[DATA FOR PROCESSING]

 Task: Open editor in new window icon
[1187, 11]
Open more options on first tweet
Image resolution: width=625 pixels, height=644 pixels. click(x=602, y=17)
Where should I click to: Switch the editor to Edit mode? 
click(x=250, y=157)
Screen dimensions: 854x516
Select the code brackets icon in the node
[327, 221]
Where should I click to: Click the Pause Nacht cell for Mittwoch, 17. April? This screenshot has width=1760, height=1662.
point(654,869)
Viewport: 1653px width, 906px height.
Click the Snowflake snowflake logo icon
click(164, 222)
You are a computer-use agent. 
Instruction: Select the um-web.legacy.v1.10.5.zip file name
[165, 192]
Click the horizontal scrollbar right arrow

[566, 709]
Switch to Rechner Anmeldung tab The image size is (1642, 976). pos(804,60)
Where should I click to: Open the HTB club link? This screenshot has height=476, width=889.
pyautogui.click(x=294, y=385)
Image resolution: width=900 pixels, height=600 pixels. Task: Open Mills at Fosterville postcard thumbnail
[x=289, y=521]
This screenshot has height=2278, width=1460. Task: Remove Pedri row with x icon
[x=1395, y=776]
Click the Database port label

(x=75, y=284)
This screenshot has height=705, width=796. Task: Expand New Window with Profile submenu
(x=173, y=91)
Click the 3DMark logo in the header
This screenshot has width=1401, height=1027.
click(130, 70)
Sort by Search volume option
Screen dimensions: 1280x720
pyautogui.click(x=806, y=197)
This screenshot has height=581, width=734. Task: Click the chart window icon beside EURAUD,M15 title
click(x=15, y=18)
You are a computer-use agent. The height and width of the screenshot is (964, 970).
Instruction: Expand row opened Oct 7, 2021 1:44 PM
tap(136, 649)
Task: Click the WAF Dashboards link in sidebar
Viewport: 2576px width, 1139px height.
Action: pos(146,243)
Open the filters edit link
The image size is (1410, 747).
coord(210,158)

[TASK GOAL] Output the data above as a JSON list of strings, one string per line and no blank lines. Begin at the line that contains "Task: Click the WAF" and continue through the end of the data.

[REPLY TO THE EXERCISE]
[
  "Task: Click the WAF Dashboards link in sidebar",
  "Viewport: 2576px width, 1139px height.",
  "Action: pos(146,243)",
  "Open the filters edit link",
  "The image size is (1410, 747).",
  "coord(210,158)"
]